(Items from a data source)
*****

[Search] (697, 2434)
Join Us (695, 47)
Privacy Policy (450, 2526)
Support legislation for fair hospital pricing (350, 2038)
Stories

*****

[Exercise objective]
Please repeat each line above exactly.

[Exercise response]
[Search] (697, 2434)
Join Us (695, 47)
Privacy Policy (450, 2526)
Support legislation for fair hospital pricing (350, 2038)
Stories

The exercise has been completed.